MARCH 19, EAGLE BLUFFS, cloudy, 60—The Missouri River corridor at Eagle Bluffs remains grand central flyway. Besides the usual passengers (mallard, shoveler, gadwall) today has a few new waterfowl travelers, and swallows are back because insects are back.

Large-bird flyovers highlight early evening: multiple great blue herons (the one above speared a fish moments later), a bald eagle nabbing a fish just in front of us, and a flock of 150 pelicans, circling at cruising altitude to find a roost for the night. The pelicans like the southernmost pool, now almost pool-less because of a fish study.

March 10, 2007

Talk the walk

73 Savannah sparrow
74 Le Conte's sparrow
75 lapland longspur
76 Smith's longspur
(total on this date in 2006: 64)

MARCH 10, BRADFORD FARM, sunny, 40-55—On a classic March morning, windy and warmer every minute, Bradford's fields were filled with calling and singing killdeer, meadowlarks, red-winged blackbirds. Our team moved as systematically as a harrier cruising for rodents, and with 15 people we had extra eyes, ears, and experience—plus walkie-talkies.

Though maybe not as impressive as three short-eared owls, two sparrow species and two longspurs (lifers for me) ended up making the day. The sparrows stayed down in a weedy field and we slowly encircled them for a look.

In birding slang these are LBBs, little brown birds: they tend to be brown, streaky, and sparrow-sized (see Audubon's Savannah sparrow above).

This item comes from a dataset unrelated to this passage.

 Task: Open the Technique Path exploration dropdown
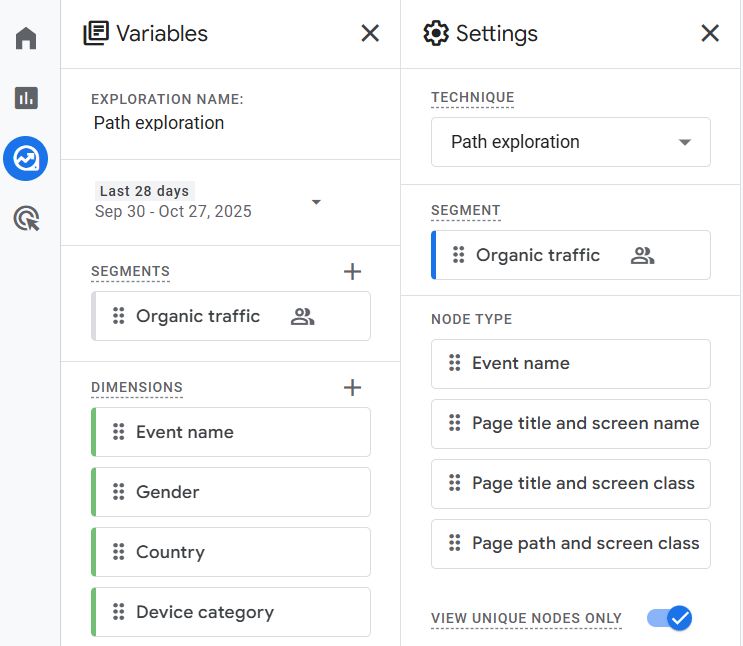click(570, 142)
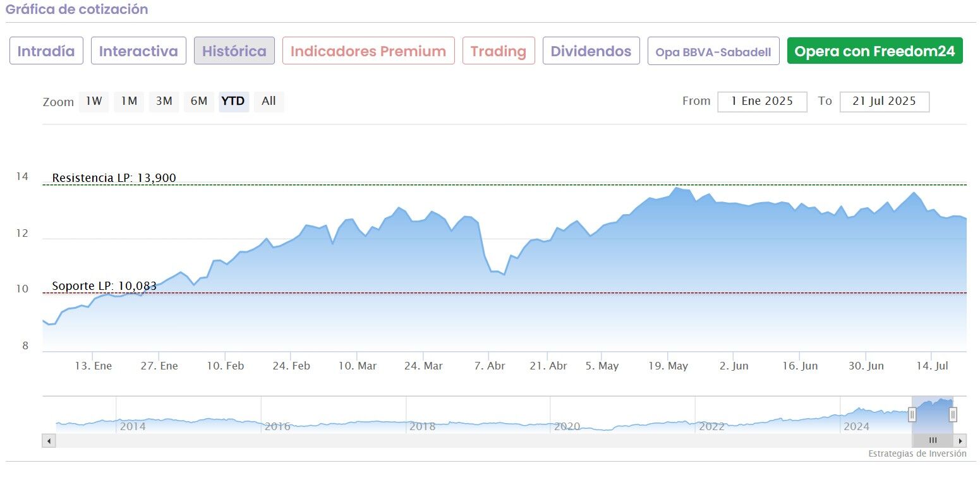
Task: Select the 1W zoom range
Action: tap(94, 102)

People I bird with aren't heavy on jargon or bird nicknames, thankfully. If I ever talk about IDing by jizz, pishing out LBBs, or chasing rare peeps, you have permission to confiscate my bins.

Night of the bogsuckers

72 barred owl
(total on this date in 2006: 64)

In the birder equivalent of an evening at the movies, several of us gathered at Brad's and sat in lawn chairs by the backyard basketball court. At dusk through a rising mist we heard male woodcocks peenting in the valley, then glimpsed their wide, wing-twittering upward spirals before they coasted down to the ground to wait for admiring females. It sounded like this.

March 06, 2007

After dark

69 cackling goose
70 Wilson's snipe
71 American woodcock
(total on this date in 2006: 64)

MARCH 6, EAGLE BLUFFS, sunny, 50—This is probably a bad time for my boycott describing birds: thousands of waterfowl are feeding and resting at Eagle Bluffs, including 40 or so white pelicans. Across Missouri, entire landscapes are full of birds—half a million snow geese, for example, at Grand Pass conservation area. (They're gone now.)

Early spring is also the time for the strange woodcock's strange sunset mating flight (descriptions here and here). In brushy grass a couple hundred yards from the Missouri River I heard my first peents of the year.